Sera-t-on étonné par les couleurs quasi-romantiques de ces séquences concertantes, qui pourraient évoquer Berg et son Concerto à la mémoire d’un ange ? Le compositeur aime à rappeler qu’il a commencé l’écriture de Gruppen au cours d’un séjour dans la petite ville suisse de Paspels, contemplant depuis la fenêtre de sa chambre d’hôtel la ligne des montagnes alpines[9]. De fait, les appels de cor, et la présence très colorée des cloches de vache charrient un imaginaire pastoral et montagnard assez prégnant – au point qu’Alex Ross ose une comparaison avec l’Alpensymphonie de Richard Strauss, dont Gruppen, avec son effectif de 109 musiciens, pourrait être un lointain cousin.

Mais peut-être que, si « romantisme » il y a dans ces pages, ce n’est pas tant dans le matériau musical lui-même que par le projet consistant à faire communiquer l’infiniment petit et l’infiniment grand du sonore.
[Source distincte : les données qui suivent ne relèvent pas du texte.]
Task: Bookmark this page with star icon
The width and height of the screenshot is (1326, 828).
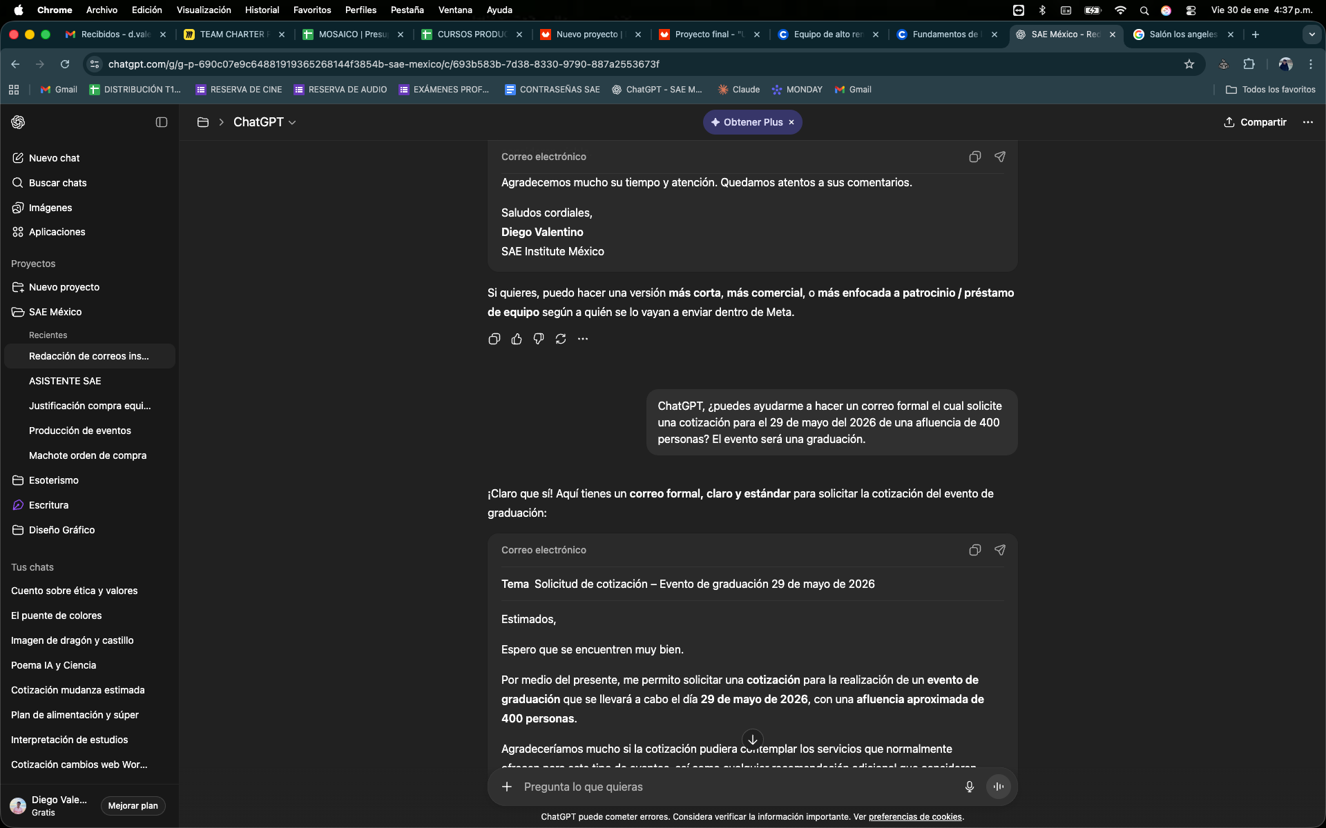Action: pos(1189,64)
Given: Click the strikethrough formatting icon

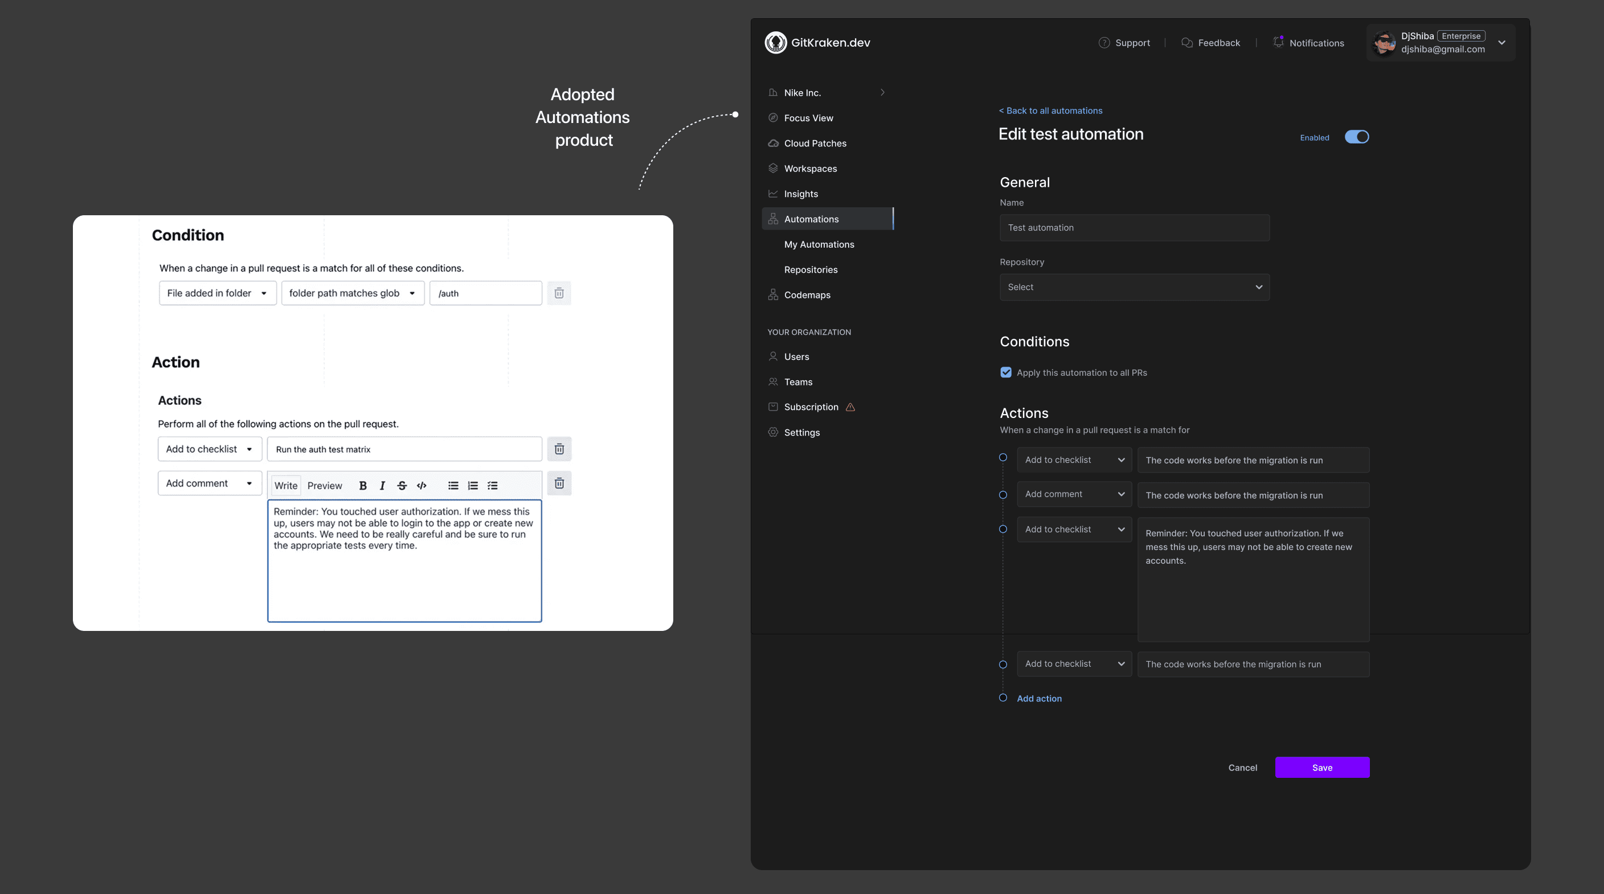Looking at the screenshot, I should [x=402, y=486].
Comme pour Mahler, la musique symphonique ne signifie pas seulement pour Stockhausen le gigantisme des masses sonores, mais plus globalement la possibilité d’explorer toutes les dimensions possibles, depuis l’instrument solo jusqu’au tutti, depuis l’atome jusqu’au cosmos.
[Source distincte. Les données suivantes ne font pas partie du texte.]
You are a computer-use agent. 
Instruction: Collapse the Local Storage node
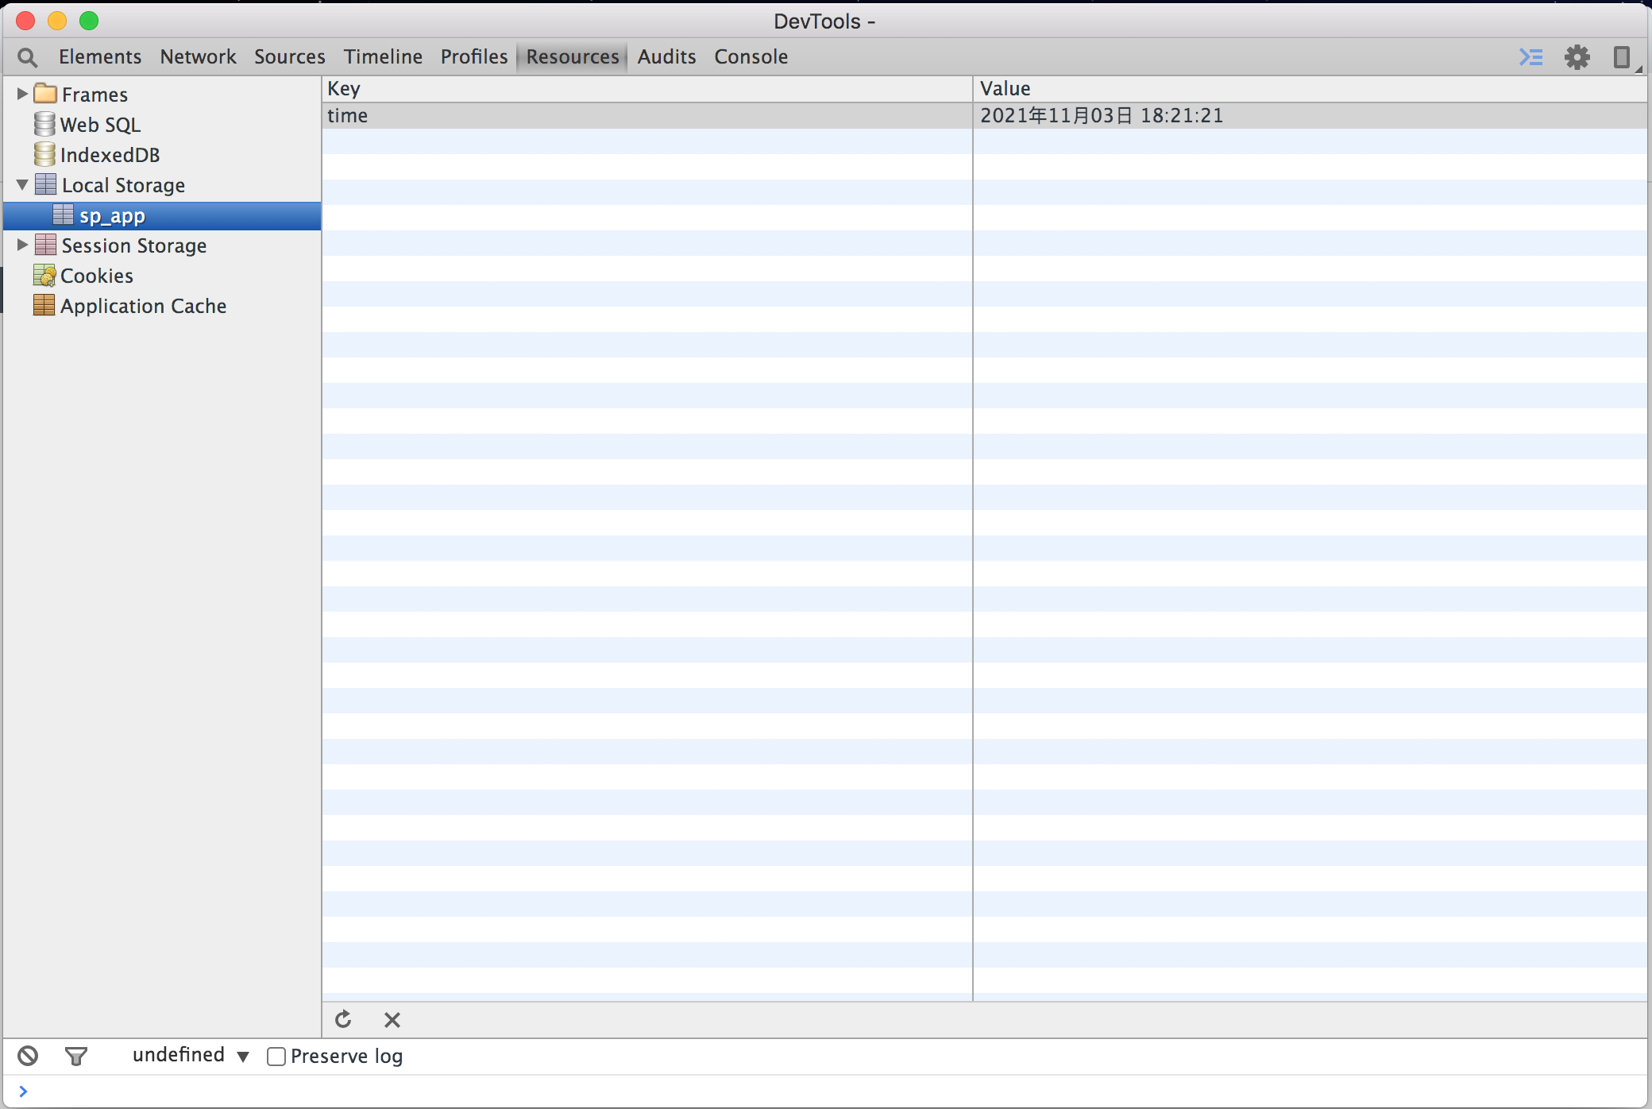pyautogui.click(x=22, y=185)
Gruppen en concert le samedi 30.01.2016 à la Philharmonie de Paris

 

Références :
Manoury Philippe, Stockhausen au-delà, , hommage à Stockhausen, 2007.
Overholt Sara Ann, Karlheinz Stockhausen’s Spatial Theories: Analyses of Gruppen für drei Orchestrer and Oktophonie, Elektronische Musik vom Dienstag aus LICHT, University of California, Santa Barbara (Ph. D.)
Ross, Alex, « Stockhausen’s Gruppen in Berlin », The New Yorker, Oct. 13, 2008.
Simeone, Nigel, « Monuments de la musique moderne », note de pochette du CD Karlheinz Stockhausen, Gruppen (dir. Abbado, Goldmann, Creed), Deutsche Grammophon.
Toop, Richard, note de pochette du CD Gruppen, Punkte (dir. Eötvös, Tamayo, Mercier), BMC Records

 


[1] Cf. Spem in Allium, motet pour 8 chœurs de 40 voix indépendantes, composé vers 1570.
[2] Cf. en particulier « Putnam’s Camp, Redding, Connecticut », le second mouvement de Three Places in New England, qui superpose des battues en 4/4 et en 9/8.
[3] Comme pour les hauteurs, la série est calculée selon un algorithme dérivé des  : 60 – 60,3 – 67 – 71 – 75,5 – 80 – 85 – 90 – 95 – 101 – 107 – 113,5 – 120. On notera au passage la précision assez utopique des tempos aux chiffres non entiers. Philippe Manoury rapporte à ce sujet une anecdote lui ayant été transmise par Pierre Boulez : lors de la création de l’œuvre en 1958, Stockhausen reprochait à Maderna de diriger un passage trop lentement. Ce à quoi le chef italien répondit : « Parce que tu veux aussi le virgule cinq ! ».
[4] Cette évolution transparaît dans le titre des œuvres : à l’œuvre orchestrale Punkte (Points), composée en 1952 puis révisée 10 ans plus tard, répondront Kontra-Punkte (Contre-points, c’est-à-dire littéralement « points contre points ») composée en 1952-53, puis Gruppen.
[5] Les compositeurs de l’école de Darmstadt, qui rêvaient de tabula rasa, adoptèrent cette poétique pointilliste qui congédiait à jamais les notions de thème ou de motif, attachés à l’ancienne conception tonale. Mais à travers la primauté du « point musical » perçait également le danger d’une musique qui, à force de miser sur le renouvellement permanent, ne parvienne à créer que de la monotonie.
[6] On notera toutefois que les contrebasses et violoncelles de chaque orchestre jouent sur un rythme identique
[7] Stockhausen s’inscrit dans l’héritage d’Edgar Varèse, pour qui la composition musicale était la « projection » des sons dans l’espace.
[8] Il est à noter qu’au moment de la composition de Gruppen, on ne parlait pas encore de « free jazz ». Certains pionniers comme Cecil Taylor ou Ornette Coleman allaient déjà assez loin dans l’exploration d’une musique improvisée affranchie des schémas traditionnels. Le terme sera introduit par l’album éponyme d’Ornette Coleman (1960), qui – coïncidence – superpose les improvisations libres de deux quartettes indépendants.
[9] Le compositeur explique de ces lignes de montagne lui ont inspiré certains graphiques ayant présidé à l’écriture des groupes.